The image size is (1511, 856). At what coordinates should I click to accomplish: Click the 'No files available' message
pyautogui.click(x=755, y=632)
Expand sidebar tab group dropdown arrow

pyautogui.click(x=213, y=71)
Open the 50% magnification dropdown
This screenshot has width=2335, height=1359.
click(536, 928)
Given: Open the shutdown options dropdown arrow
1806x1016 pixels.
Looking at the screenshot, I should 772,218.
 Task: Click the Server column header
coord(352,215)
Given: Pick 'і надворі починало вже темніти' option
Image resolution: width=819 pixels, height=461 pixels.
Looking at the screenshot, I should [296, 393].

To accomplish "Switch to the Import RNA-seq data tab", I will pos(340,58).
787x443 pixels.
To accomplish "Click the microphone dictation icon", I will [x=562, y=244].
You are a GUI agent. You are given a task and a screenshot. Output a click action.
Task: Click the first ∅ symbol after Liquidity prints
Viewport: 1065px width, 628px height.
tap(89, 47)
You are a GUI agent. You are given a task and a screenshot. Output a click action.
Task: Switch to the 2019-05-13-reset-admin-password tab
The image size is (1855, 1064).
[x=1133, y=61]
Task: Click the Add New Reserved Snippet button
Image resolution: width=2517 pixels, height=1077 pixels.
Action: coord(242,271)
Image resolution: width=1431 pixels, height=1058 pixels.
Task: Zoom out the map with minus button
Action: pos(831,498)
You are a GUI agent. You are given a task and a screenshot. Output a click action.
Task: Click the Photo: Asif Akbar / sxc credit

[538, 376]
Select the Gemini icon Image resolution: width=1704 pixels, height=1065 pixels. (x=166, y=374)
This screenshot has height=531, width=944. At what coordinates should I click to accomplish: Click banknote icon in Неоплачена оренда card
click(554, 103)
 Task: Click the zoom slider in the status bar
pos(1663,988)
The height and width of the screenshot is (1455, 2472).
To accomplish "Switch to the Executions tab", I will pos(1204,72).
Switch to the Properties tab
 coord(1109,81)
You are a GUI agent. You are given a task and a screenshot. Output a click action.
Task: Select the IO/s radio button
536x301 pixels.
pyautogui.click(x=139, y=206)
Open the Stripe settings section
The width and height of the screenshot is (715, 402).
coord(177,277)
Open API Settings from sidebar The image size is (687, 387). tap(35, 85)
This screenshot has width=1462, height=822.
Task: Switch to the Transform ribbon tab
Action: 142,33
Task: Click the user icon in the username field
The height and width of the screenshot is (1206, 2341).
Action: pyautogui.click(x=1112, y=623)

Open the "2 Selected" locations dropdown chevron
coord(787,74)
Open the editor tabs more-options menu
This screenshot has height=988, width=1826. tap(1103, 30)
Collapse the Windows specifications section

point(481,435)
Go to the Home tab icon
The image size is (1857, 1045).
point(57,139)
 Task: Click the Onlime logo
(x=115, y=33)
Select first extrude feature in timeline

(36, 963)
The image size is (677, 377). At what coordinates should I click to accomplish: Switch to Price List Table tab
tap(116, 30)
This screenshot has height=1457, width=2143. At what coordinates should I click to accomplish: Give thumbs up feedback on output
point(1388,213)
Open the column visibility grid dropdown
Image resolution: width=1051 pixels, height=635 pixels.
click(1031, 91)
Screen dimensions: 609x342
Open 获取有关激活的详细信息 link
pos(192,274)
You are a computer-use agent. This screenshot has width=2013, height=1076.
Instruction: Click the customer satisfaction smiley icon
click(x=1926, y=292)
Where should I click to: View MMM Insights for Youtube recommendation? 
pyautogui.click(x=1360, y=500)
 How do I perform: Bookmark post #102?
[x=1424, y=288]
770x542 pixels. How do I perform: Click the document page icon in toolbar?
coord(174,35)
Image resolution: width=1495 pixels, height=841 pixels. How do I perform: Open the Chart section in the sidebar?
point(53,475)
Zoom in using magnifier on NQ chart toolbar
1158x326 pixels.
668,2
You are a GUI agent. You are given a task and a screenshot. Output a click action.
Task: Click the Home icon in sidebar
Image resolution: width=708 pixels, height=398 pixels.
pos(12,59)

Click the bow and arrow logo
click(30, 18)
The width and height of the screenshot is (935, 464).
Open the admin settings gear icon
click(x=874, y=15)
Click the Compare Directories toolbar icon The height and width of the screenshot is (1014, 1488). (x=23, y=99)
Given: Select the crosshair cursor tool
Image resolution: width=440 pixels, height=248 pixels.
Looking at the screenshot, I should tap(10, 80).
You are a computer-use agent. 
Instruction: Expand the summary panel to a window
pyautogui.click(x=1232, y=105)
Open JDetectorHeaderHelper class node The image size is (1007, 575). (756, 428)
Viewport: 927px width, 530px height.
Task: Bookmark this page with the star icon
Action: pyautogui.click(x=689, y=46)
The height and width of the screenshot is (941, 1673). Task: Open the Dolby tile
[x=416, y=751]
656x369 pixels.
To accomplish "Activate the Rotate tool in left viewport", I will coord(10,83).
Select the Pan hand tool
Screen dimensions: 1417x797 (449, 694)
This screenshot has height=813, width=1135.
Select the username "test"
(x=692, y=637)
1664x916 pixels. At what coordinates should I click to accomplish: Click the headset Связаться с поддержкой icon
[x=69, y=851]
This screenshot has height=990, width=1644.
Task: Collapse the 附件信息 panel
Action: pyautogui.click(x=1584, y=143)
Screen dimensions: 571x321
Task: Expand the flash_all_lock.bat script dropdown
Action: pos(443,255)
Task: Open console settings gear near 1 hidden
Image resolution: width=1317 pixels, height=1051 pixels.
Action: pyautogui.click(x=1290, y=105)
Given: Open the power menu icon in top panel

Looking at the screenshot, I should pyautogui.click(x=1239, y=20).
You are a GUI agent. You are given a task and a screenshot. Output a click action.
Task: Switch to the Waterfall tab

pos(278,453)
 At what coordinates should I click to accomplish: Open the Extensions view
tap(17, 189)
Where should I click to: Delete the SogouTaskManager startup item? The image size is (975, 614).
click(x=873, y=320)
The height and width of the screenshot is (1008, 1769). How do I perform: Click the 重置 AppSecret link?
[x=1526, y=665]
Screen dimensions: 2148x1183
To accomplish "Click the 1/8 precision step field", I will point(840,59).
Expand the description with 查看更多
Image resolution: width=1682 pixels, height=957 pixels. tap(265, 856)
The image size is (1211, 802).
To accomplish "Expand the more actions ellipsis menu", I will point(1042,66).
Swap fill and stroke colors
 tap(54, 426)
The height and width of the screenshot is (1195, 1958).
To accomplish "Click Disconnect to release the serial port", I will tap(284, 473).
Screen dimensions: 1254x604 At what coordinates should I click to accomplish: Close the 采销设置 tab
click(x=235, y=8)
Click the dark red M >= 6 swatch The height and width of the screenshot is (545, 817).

▶ [Task goal]
Word for word, repeat the records above.

▶ [Solution to the problem]
The image size is (1511, 856). At what coordinates should I click to accomplish: Click the 'No files available' message
pyautogui.click(x=755, y=632)
Expand sidebar tab group dropdown arrow

pyautogui.click(x=213, y=71)
Open the 50% magnification dropdown
This screenshot has width=2335, height=1359.
click(536, 928)
Given: Open the shutdown options dropdown arrow
1806x1016 pixels.
Looking at the screenshot, I should 772,218.
 Task: Click the Server column header
coord(352,215)
Given: Pick 'і надворі починало вже темніти' option
Image resolution: width=819 pixels, height=461 pixels.
Looking at the screenshot, I should [296, 393].

To accomplish "Switch to the Import RNA-seq data tab", I will pos(340,58).
787x443 pixels.
To accomplish "Click the microphone dictation icon", I will [x=562, y=244].
You are a GUI agent. You are given a task and a screenshot. Output a click action.
Task: Click the first ∅ symbol after Liquidity prints
Viewport: 1065px width, 628px height.
tap(89, 47)
You are a GUI agent. You are given a task and a screenshot. Output a click action.
Task: Switch to the 2019-05-13-reset-admin-password tab
The image size is (1855, 1064).
[x=1133, y=61]
Task: Click the Add New Reserved Snippet button
Image resolution: width=2517 pixels, height=1077 pixels.
Action: coord(242,271)
Image resolution: width=1431 pixels, height=1058 pixels.
Task: Zoom out the map with minus button
Action: pos(831,498)
You are a GUI agent. You are given a task and a screenshot. Output a click action.
Task: Click the Photo: Asif Akbar / sxc credit

[538, 376]
Select the Gemini icon Image resolution: width=1704 pixels, height=1065 pixels. (x=166, y=374)
This screenshot has height=531, width=944. At what coordinates should I click to accomplish: Click banknote icon in Неоплачена оренда card
click(554, 103)
 Task: Click the zoom slider in the status bar
pos(1663,988)
The height and width of the screenshot is (1455, 2472).
To accomplish "Switch to the Executions tab", I will pos(1204,72).
Switch to the Properties tab
 coord(1109,81)
You are a GUI agent. You are given a task and a screenshot. Output a click action.
Task: Select the IO/s radio button
536x301 pixels.
pyautogui.click(x=139, y=206)
Open the Stripe settings section
The width and height of the screenshot is (715, 402).
coord(177,277)
Open API Settings from sidebar The image size is (687, 387). tap(35, 85)
This screenshot has width=1462, height=822.
Task: Switch to the Transform ribbon tab
Action: 142,33
Task: Click the user icon in the username field
The height and width of the screenshot is (1206, 2341).
Action: pyautogui.click(x=1112, y=623)

Open the "2 Selected" locations dropdown chevron
coord(787,74)
Open the editor tabs more-options menu
This screenshot has height=988, width=1826. tap(1103, 30)
Collapse the Windows specifications section

point(481,435)
Go to the Home tab icon
The image size is (1857, 1045).
point(57,139)
 Task: Click the Onlime logo
(x=115, y=33)
Select first extrude feature in timeline

(36, 963)
The image size is (677, 377). At what coordinates should I click to accomplish: Switch to Price List Table tab
tap(116, 30)
This screenshot has height=1457, width=2143. At what coordinates should I click to accomplish: Give thumbs up feedback on output
point(1388,213)
Open the column visibility grid dropdown
Image resolution: width=1051 pixels, height=635 pixels.
click(1031, 91)
Screen dimensions: 609x342
Open 获取有关激活的详细信息 link
pos(192,274)
You are a computer-use agent. This screenshot has width=2013, height=1076.
Instruction: Click the customer satisfaction smiley icon
click(x=1926, y=292)
Where should I click to: View MMM Insights for Youtube recommendation? 
pyautogui.click(x=1360, y=500)
 How do I perform: Bookmark post #102?
[x=1424, y=288]
770x542 pixels. How do I perform: Click the document page icon in toolbar?
coord(174,35)
Image resolution: width=1495 pixels, height=841 pixels. How do I perform: Open the Chart section in the sidebar?
point(53,475)
Zoom in using magnifier on NQ chart toolbar
1158x326 pixels.
668,2
You are a GUI agent. You are given a task and a screenshot. Output a click action.
Task: Click the Home icon in sidebar
Image resolution: width=708 pixels, height=398 pixels.
pos(12,59)

Click the bow and arrow logo
click(30, 18)
The width and height of the screenshot is (935, 464).
Open the admin settings gear icon
click(x=874, y=15)
Click the Compare Directories toolbar icon The height and width of the screenshot is (1014, 1488). (x=23, y=99)
Given: Select the crosshair cursor tool
Image resolution: width=440 pixels, height=248 pixels.
Looking at the screenshot, I should tap(10, 80).
You are a computer-use agent. 
Instruction: Expand the summary panel to a window
pyautogui.click(x=1232, y=105)
Open JDetectorHeaderHelper class node The image size is (1007, 575). (756, 428)
Viewport: 927px width, 530px height.
Task: Bookmark this page with the star icon
Action: pyautogui.click(x=689, y=46)
The height and width of the screenshot is (941, 1673). Task: Open the Dolby tile
[x=416, y=751]
656x369 pixels.
To accomplish "Activate the Rotate tool in left viewport", I will coord(10,83).
Select the Pan hand tool
Screen dimensions: 1417x797 (449, 694)
This screenshot has height=813, width=1135.
Select the username "test"
(x=692, y=637)
1664x916 pixels. At what coordinates should I click to accomplish: Click the headset Связаться с поддержкой icon
[x=69, y=851]
This screenshot has height=990, width=1644.
Task: Collapse the 附件信息 panel
Action: pyautogui.click(x=1584, y=143)
Screen dimensions: 571x321
Task: Expand the flash_all_lock.bat script dropdown
Action: pos(443,255)
Task: Open console settings gear near 1 hidden
Image resolution: width=1317 pixels, height=1051 pixels.
Action: pyautogui.click(x=1290, y=105)
Given: Open the power menu icon in top panel

Looking at the screenshot, I should pyautogui.click(x=1239, y=20).
You are a GUI agent. You are given a task and a screenshot. Output a click action.
Task: Switch to the Waterfall tab

pos(278,453)
 At what coordinates should I click to accomplish: Open the Extensions view
tap(17, 189)
Where should I click to: Delete the SogouTaskManager startup item? The image size is (975, 614).
click(x=873, y=320)
The height and width of the screenshot is (1008, 1769). How do I perform: Click the 重置 AppSecret link?
[x=1526, y=665]
Screen dimensions: 2148x1183
To accomplish "Click the 1/8 precision step field", I will point(840,59).
Expand the description with 查看更多
Image resolution: width=1682 pixels, height=957 pixels. tap(265, 856)
The image size is (1211, 802).
To accomplish "Expand the more actions ellipsis menu", I will point(1042,66).
Swap fill and stroke colors
 tap(54, 426)
The height and width of the screenshot is (1195, 1958).
To accomplish "Click Disconnect to release the serial port", I will tap(284, 473).
Screen dimensions: 1254x604 At what coordinates should I click to accomplish: Close the 采销设置 tab
click(x=235, y=8)
Click the dark red M >= 6 swatch The height and width of the screenshot is (545, 817).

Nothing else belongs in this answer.